By Scott Murdoch and Samuel Shen
HONG KONG (Reuters) – Chinese developer Kaisa Group Holdings Ltd is unlikely to win bondholders’ approval to extend the maturity of a $400 million bond due next week, analysts say, heaping more pressure on other indebted peers. Kaisa’s proposal to delay the maturity of the bond by 18 months comes against the backdrop of growing creditor concerns about Chinese property developers’ ability to meet their near-term offshore repayment obligations.
Some developers in late October called on the regulators to extend their offshore bond maturities or undertake a debt restructuring, as a growing number of defaults hit the sector.
Kaisa’s struggle in getting a much-needed lifeline from its creditors will also weigh on other smaller developers that are looking to avoid long and messy litigation and restructuring processes, analysts said.
James Wong, portfolio manager of GaoTeng Global Asset Management Ltd, said that for Kaisa, a debt restructuring is “quite certain”, as the threshold of passing the bond maturity extension proposal was too high.
“Investors are waiting for that day (of restructuring) to come” he said, adding smaller Chinese developers will continue to struggle.
Kaisa needs at least 95% of its bond holders to approve a proposal to exchange $400 million, 6.5% offshore bonds due Dec. 7 for new notes due June 6, 2023 at the same interest rate.
The firm, which became the first Chinese property developer to default on its dollar bonds in 2015, has said its notes exchange offer will expire 4 pm London time on Thursday unless it extends or terminates the proposal.
Kaisa is the second largest U.S.-dollar bond issuer among China’s property developers after China Evergrande Group, once China’s top-selling developer and now at the centre of the country’s property sector liquidity crisis.
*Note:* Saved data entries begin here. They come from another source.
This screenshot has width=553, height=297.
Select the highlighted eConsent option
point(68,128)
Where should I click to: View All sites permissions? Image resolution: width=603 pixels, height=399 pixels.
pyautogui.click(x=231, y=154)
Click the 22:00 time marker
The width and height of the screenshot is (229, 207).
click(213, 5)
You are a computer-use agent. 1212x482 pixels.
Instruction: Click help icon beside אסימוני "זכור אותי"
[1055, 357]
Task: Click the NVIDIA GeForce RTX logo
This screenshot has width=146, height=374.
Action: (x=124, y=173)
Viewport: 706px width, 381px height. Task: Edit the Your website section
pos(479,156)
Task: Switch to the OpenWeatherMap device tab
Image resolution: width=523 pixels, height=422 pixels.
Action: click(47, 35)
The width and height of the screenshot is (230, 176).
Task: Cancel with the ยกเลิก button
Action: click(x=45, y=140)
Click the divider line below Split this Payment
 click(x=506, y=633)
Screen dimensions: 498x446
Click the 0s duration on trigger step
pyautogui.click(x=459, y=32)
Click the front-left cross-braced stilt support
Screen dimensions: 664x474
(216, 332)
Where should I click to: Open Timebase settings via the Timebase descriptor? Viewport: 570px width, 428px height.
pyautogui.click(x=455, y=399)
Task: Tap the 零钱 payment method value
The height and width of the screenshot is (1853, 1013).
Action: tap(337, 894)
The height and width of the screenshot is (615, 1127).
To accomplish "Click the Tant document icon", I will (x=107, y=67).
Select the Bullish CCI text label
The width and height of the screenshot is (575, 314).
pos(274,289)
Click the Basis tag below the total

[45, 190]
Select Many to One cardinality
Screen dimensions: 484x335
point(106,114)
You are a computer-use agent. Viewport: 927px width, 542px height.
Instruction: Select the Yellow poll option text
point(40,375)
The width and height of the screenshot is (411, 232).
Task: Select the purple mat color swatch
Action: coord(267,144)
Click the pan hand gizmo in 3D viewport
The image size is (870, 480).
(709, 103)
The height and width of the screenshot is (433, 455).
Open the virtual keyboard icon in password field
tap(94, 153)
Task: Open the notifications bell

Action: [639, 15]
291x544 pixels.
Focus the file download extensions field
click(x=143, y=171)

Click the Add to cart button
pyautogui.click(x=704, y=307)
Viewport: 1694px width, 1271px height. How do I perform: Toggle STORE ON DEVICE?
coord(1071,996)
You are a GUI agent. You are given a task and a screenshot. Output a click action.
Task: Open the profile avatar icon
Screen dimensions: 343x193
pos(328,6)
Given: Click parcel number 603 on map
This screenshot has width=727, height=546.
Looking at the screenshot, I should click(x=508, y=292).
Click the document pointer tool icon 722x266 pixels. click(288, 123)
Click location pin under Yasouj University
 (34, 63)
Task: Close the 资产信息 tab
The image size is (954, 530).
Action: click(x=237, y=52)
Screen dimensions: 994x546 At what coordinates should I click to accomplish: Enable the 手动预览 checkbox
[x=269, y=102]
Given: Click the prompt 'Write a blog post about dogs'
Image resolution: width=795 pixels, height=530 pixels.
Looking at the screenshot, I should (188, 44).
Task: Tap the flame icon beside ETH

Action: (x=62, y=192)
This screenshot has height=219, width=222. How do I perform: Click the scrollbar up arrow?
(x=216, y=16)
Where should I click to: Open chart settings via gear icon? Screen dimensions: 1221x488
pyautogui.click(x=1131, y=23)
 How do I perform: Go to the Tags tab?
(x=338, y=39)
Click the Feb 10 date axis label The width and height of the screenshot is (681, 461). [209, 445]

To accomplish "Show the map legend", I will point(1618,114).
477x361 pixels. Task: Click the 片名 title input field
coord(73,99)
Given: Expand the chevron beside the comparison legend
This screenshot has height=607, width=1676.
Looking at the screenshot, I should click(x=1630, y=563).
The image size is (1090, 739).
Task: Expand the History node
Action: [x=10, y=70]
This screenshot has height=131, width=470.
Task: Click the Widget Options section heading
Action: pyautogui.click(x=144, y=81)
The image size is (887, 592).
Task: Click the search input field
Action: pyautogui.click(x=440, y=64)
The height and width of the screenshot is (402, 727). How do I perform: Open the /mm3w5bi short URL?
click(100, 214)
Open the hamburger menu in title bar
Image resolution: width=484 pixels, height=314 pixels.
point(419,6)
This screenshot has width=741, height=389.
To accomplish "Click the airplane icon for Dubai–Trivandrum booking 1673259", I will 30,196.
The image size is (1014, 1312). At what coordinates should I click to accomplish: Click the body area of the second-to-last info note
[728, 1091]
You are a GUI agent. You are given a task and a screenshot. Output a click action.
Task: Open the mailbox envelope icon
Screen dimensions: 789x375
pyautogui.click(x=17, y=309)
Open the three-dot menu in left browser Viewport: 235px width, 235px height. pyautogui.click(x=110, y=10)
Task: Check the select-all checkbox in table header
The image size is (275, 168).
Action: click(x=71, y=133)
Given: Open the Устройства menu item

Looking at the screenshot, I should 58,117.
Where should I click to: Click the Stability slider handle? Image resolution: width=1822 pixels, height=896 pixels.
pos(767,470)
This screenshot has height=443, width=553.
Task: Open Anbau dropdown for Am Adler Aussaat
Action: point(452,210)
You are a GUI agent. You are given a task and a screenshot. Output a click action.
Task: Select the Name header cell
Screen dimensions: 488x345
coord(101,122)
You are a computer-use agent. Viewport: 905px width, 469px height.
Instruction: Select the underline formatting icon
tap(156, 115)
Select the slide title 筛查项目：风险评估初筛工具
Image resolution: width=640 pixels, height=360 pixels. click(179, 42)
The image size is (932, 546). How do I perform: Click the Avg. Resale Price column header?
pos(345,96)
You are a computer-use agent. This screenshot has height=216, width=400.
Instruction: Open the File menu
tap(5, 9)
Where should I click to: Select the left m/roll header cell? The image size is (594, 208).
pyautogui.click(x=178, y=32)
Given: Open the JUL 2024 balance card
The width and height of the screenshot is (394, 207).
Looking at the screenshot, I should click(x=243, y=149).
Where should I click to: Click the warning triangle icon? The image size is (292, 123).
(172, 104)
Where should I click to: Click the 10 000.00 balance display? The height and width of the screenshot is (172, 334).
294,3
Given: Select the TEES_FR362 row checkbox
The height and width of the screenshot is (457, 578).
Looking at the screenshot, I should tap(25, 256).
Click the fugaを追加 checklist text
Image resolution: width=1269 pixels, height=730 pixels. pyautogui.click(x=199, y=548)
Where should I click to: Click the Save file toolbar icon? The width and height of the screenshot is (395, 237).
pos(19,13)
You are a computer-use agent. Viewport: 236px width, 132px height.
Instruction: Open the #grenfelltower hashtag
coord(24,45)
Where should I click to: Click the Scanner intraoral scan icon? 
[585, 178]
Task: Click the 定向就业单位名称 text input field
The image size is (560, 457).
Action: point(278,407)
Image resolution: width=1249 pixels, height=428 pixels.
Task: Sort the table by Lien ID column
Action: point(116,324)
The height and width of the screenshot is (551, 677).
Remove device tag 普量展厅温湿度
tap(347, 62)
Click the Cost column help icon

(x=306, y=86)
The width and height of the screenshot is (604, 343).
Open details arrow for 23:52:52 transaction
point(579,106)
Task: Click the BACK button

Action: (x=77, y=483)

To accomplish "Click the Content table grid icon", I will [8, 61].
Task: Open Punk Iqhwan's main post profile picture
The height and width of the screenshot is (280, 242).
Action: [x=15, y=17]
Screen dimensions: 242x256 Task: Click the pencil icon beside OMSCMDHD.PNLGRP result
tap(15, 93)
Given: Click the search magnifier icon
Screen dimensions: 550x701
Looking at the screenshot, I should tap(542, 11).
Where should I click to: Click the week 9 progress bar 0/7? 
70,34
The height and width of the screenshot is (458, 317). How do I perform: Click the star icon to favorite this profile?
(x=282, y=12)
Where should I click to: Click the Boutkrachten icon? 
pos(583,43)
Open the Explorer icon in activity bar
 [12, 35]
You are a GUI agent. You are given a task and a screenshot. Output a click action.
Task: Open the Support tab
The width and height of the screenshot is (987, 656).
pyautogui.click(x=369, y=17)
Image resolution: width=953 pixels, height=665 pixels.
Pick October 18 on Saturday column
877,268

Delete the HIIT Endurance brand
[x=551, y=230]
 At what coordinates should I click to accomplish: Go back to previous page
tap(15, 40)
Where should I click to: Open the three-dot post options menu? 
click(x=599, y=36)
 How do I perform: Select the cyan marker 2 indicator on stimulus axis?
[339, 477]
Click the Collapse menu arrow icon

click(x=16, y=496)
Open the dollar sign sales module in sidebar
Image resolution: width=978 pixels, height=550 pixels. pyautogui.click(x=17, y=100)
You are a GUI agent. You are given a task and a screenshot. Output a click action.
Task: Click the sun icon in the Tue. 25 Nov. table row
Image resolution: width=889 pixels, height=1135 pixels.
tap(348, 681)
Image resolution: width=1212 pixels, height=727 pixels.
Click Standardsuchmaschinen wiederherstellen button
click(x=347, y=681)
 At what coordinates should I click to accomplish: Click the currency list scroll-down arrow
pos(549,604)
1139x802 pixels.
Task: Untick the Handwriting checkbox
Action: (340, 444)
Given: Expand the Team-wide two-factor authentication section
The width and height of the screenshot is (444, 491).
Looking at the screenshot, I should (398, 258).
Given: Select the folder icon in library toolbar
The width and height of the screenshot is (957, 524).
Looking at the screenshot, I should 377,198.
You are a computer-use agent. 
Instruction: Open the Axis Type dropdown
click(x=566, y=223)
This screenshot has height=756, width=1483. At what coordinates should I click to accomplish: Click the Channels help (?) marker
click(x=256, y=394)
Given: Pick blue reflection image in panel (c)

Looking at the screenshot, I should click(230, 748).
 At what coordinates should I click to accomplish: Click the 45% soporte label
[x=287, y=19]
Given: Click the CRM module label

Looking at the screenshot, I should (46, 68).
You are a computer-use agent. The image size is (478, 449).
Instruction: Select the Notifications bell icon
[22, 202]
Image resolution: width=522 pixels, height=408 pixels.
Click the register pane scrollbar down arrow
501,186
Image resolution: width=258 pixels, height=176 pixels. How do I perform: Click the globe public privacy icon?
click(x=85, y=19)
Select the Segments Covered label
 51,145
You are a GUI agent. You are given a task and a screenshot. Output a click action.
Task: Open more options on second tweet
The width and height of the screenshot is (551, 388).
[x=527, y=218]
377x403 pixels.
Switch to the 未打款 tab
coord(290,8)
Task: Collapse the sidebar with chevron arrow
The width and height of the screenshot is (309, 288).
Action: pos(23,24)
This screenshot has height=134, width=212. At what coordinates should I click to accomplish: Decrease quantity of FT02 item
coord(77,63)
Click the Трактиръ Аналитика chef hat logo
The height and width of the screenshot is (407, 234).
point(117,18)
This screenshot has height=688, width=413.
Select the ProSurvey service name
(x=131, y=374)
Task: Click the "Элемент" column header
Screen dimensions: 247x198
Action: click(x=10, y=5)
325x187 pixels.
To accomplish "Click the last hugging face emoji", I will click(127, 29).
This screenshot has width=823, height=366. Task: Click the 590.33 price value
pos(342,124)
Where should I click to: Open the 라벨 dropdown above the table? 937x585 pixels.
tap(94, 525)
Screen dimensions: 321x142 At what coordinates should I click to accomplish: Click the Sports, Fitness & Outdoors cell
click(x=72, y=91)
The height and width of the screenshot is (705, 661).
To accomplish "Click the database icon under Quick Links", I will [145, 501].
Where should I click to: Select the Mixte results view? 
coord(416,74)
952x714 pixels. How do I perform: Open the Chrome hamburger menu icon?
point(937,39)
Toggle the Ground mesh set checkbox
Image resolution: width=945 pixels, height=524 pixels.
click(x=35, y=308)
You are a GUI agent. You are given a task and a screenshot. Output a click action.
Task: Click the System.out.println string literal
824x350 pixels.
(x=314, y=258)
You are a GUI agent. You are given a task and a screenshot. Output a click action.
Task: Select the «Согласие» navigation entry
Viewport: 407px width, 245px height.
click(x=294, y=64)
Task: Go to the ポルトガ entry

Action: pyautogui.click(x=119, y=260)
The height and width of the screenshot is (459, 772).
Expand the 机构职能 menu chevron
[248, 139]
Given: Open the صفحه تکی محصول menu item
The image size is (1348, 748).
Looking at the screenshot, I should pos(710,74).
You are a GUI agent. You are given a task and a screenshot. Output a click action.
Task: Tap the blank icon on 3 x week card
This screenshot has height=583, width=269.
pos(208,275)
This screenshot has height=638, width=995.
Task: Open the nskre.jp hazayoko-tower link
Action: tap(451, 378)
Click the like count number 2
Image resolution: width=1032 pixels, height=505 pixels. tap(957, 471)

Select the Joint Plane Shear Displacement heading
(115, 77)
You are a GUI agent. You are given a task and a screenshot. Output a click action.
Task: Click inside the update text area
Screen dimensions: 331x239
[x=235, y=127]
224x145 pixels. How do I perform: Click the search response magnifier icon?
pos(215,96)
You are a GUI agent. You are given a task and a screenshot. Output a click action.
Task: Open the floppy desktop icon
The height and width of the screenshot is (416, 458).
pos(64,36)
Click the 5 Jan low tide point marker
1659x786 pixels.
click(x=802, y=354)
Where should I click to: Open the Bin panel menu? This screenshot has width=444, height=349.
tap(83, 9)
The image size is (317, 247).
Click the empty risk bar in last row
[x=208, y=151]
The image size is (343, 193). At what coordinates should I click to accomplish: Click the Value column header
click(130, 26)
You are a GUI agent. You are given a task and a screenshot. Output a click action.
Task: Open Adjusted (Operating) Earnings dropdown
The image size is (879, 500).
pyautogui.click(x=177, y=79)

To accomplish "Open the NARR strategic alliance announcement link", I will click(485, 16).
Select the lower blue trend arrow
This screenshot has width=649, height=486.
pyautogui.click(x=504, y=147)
Signs have emerged in recent days of Kaisa’s exchange offer getting knocked back. At least one group of Kaisa bond holders had rejected the offer, according to a letter sent this week by their financial advisor to the Kaisa board and a copy of which was reviewed by Reuters.
“The group believes that the terms of the exchange offer are unacceptable and illustrate an unwillingness on the part of the company to consider more appropriate and holistic ways to address Kaisa’s current short term liquidity challenges,” the letter said.
The group of bond holders mentioned in the letter sent to Kaisa offered a ‘forbearance period’ to the company to delay the repayment to continue negotiations.
The bond holders, who say they own 50% of the debt Kaisa is trying to exchange, have offered $2 billion in fresh debt funding to the Chinese firm to help it avert a default, two sources with knowledge of the offer told Reuters.
The exact details of the funding size or terms for the offer were not disclosed. The sources could not be named due to confidentiality constraints.
There had been little interaction between Kaisa and the group since the offer was presented to the Chinese developer, said the sources.
Kaisa did not immediately respond to Reuters request for comment.